Activity →
From the entries that follow, reproduce exactly and only the lines from the line with "[Fantoni SPA] (96, 36)" to the line with "同意する (803, 647)", endpoints included.

Collected data:
Segment Open
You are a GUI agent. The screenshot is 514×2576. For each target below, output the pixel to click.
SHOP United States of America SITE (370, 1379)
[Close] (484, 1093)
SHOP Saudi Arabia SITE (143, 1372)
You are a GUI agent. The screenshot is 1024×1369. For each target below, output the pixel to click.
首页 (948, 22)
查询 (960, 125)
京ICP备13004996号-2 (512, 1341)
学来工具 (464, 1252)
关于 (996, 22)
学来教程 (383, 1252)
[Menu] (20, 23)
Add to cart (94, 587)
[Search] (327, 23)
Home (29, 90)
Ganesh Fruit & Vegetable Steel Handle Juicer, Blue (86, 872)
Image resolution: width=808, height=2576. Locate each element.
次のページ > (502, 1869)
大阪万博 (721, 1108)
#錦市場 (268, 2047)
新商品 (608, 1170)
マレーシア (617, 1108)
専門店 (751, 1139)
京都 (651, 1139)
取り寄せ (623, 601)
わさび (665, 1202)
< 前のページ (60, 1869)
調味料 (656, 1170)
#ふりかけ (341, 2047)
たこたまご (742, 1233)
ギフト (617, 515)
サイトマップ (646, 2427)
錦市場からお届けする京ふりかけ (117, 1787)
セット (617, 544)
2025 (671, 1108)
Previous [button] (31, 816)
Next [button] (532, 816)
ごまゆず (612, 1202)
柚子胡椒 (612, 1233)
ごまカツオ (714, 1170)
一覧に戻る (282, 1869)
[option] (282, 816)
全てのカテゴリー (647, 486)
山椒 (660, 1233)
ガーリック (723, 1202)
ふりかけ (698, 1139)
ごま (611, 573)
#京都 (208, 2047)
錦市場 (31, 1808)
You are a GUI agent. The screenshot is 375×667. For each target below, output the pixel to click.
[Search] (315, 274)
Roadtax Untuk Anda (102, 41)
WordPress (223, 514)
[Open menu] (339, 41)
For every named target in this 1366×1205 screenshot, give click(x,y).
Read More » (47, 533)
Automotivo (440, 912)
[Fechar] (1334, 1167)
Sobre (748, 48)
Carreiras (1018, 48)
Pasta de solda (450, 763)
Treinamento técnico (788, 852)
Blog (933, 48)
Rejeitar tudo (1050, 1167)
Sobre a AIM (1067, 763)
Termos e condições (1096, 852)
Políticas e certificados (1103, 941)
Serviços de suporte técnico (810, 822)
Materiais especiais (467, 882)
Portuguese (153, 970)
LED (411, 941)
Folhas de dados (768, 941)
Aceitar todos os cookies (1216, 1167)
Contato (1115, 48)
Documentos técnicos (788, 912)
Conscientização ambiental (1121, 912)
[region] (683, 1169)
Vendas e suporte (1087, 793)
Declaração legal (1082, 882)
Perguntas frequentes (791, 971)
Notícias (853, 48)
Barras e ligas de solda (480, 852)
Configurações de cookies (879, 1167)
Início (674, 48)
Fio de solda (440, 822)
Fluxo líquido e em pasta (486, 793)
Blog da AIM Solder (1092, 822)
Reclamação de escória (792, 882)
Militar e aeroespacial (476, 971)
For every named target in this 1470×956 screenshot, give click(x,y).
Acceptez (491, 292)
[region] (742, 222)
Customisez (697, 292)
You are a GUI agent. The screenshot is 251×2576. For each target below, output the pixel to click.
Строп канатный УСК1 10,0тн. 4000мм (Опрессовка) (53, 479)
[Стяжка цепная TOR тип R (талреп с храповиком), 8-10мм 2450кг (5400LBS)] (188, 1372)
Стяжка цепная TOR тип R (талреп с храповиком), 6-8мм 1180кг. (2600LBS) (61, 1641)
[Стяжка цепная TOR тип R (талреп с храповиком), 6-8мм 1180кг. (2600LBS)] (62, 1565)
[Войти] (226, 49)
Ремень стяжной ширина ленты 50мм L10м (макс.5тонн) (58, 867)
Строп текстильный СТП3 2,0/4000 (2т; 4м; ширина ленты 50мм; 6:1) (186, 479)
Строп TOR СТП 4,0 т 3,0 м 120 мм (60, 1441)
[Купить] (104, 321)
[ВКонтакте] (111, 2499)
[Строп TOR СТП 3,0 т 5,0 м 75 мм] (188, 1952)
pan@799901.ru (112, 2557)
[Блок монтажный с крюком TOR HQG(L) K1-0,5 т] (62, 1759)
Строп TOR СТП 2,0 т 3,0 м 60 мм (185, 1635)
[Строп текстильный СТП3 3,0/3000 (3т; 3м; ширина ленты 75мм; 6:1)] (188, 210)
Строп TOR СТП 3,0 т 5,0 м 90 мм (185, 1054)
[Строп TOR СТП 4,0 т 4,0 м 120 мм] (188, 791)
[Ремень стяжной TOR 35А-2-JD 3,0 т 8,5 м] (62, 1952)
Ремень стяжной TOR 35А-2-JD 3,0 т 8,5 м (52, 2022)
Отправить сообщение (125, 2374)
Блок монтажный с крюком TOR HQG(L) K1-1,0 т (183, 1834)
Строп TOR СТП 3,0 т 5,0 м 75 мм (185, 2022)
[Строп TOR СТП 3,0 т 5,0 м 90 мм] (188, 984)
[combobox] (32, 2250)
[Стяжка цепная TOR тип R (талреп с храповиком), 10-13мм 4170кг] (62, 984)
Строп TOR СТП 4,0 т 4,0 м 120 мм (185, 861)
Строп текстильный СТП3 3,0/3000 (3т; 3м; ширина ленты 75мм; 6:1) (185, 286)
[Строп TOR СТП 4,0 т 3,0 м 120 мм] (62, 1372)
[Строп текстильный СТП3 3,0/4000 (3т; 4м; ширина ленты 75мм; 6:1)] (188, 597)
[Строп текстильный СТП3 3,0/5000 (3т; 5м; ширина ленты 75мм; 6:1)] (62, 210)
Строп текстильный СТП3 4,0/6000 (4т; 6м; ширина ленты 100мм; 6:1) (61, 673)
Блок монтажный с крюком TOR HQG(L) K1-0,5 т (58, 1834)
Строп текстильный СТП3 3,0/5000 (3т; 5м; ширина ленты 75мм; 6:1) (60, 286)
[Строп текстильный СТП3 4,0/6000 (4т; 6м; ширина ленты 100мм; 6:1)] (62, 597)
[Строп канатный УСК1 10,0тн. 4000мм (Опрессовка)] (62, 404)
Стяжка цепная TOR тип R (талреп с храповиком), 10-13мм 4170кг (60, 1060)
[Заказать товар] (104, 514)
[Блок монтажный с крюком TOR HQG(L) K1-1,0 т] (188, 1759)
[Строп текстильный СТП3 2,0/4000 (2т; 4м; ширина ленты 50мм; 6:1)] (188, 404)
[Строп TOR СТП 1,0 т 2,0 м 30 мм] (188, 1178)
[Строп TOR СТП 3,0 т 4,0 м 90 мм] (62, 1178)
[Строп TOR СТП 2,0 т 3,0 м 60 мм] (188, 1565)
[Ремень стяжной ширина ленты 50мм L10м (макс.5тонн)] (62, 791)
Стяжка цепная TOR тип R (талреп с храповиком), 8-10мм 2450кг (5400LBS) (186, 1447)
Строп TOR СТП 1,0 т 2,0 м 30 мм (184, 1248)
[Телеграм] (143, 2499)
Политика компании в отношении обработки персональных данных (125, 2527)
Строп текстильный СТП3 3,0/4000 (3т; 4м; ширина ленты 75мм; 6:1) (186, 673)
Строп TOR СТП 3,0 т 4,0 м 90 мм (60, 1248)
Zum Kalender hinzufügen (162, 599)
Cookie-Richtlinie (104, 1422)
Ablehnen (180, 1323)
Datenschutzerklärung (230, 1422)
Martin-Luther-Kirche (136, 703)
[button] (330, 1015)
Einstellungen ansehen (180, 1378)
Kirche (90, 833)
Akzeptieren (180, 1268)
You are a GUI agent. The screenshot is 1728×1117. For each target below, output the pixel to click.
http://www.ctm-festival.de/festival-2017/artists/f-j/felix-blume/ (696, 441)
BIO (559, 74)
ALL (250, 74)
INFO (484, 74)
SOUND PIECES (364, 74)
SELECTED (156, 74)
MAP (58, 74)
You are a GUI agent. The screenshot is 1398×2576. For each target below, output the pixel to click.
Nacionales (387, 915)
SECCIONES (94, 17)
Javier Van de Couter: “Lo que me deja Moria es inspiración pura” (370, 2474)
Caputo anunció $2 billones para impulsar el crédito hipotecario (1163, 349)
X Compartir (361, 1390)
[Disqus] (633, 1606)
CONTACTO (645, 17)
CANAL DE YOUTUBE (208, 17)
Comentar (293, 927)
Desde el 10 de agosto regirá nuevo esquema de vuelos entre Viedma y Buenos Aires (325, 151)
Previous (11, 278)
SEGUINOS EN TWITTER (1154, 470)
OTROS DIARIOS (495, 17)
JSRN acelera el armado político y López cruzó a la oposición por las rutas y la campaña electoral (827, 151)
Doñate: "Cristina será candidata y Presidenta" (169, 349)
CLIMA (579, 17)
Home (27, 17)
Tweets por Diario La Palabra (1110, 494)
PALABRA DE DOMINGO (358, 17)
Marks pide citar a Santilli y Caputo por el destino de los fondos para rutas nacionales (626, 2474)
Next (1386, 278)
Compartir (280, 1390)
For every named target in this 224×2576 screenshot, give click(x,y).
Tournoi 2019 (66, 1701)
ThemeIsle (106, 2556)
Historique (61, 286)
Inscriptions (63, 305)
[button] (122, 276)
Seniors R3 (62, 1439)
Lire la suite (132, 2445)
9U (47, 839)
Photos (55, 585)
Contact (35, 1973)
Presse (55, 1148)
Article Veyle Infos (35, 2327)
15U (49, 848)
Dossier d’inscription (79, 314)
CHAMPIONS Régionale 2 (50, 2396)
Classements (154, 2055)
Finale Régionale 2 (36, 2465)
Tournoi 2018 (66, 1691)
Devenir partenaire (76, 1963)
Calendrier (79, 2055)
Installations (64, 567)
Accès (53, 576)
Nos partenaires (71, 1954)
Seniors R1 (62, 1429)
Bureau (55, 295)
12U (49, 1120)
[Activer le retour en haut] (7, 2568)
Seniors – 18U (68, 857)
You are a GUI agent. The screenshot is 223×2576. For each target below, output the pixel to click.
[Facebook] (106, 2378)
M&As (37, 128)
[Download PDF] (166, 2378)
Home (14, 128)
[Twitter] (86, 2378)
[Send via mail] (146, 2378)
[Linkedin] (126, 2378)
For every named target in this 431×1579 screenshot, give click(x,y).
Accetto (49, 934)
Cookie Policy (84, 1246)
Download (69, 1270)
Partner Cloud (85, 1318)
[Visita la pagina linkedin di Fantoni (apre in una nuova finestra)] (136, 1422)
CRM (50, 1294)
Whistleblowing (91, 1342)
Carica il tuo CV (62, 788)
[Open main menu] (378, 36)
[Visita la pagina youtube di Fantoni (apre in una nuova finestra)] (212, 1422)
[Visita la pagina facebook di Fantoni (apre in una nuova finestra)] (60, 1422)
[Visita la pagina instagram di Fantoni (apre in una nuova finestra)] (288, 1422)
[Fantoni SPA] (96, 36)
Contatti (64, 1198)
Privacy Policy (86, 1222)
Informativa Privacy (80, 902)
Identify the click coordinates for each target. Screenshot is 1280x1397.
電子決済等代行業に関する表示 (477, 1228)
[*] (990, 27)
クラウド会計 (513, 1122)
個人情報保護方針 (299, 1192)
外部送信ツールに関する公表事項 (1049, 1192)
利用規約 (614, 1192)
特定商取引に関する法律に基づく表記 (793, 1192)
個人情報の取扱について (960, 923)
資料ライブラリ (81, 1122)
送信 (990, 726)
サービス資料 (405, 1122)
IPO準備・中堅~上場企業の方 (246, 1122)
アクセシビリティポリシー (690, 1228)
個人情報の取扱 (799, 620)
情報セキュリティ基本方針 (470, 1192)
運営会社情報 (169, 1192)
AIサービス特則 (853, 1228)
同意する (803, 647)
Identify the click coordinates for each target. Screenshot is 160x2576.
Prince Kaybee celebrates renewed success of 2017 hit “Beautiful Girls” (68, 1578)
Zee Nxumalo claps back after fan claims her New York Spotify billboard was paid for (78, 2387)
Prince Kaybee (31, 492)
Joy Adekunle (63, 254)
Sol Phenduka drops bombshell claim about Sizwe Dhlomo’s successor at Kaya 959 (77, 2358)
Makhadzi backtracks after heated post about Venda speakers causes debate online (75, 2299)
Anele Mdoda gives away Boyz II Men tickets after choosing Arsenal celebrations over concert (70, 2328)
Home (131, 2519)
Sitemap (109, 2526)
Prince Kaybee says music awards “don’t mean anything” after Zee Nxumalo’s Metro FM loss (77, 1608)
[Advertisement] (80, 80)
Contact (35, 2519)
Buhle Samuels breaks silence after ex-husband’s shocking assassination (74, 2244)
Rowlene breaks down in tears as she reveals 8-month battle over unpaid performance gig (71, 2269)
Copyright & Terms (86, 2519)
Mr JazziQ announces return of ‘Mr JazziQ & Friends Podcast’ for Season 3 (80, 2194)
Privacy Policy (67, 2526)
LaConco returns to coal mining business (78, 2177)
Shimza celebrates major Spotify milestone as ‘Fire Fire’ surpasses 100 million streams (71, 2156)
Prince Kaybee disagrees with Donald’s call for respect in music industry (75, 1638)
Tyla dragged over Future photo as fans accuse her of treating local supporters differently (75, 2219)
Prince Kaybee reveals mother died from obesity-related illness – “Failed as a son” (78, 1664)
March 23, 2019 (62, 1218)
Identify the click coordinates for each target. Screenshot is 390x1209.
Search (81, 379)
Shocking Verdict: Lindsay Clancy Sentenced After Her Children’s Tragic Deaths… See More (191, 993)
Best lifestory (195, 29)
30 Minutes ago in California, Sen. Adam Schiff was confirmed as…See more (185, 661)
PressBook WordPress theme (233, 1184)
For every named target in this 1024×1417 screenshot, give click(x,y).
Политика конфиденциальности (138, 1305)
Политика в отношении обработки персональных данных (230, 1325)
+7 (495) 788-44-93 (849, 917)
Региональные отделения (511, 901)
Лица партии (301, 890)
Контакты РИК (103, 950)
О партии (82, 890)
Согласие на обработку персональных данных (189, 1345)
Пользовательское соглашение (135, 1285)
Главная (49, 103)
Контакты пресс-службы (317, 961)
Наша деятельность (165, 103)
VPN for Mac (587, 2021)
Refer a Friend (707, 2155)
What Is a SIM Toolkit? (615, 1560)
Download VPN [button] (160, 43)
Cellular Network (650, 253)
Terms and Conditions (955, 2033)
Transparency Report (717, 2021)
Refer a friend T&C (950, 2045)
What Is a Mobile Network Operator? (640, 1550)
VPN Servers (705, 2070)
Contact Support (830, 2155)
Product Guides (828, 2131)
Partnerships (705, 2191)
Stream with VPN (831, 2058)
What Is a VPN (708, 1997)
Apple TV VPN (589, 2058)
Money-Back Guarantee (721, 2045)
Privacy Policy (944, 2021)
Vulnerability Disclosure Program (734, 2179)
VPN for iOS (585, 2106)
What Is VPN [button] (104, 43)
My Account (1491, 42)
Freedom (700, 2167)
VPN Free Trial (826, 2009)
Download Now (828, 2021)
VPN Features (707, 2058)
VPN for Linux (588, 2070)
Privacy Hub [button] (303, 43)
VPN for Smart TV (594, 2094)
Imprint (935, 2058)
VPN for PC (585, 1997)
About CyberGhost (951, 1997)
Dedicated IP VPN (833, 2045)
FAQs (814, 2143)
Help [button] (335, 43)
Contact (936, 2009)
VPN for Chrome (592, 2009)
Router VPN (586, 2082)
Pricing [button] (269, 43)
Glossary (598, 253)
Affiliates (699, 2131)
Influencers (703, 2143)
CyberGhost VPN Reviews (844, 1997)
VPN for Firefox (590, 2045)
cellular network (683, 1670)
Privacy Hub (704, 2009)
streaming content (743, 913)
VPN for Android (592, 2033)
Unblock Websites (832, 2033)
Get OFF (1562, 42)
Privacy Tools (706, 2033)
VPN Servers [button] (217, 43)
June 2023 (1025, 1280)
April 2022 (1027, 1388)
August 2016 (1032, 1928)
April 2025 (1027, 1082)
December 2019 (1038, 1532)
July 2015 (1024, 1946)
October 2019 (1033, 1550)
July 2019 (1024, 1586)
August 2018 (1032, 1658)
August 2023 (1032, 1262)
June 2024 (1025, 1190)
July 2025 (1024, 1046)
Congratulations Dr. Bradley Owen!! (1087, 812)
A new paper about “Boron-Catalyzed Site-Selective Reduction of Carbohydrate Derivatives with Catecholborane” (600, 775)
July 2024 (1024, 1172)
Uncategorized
Segment Closed
Task response →
[Fantoni SPA] (96, 36)
Contatti (64, 1198)
Privacy Policy (86, 1222)
Informativa Privacy (80, 902)
Identify the click coordinates for each target. Screenshot is 1280x1397.
電子決済等代行業に関する表示 (477, 1228)
[*] (990, 27)
クラウド会計 (513, 1122)
個人情報保護方針 (299, 1192)
外部送信ツールに関する公表事項 (1049, 1192)
利用規約 (614, 1192)
特定商取引に関する法律に基づく表記 (793, 1192)
個人情報の取扱について (960, 923)
資料ライブラリ (81, 1122)
送信 (990, 726)
サービス資料 (405, 1122)
IPO準備・中堅~上場企業の方 (246, 1122)
アクセシビリティポリシー (690, 1228)
個人情報の取扱 (799, 620)
情報セキュリティ基本方針 (470, 1192)
運営会社情報 (169, 1192)
AIサービス特則 (853, 1228)
同意する (803, 647)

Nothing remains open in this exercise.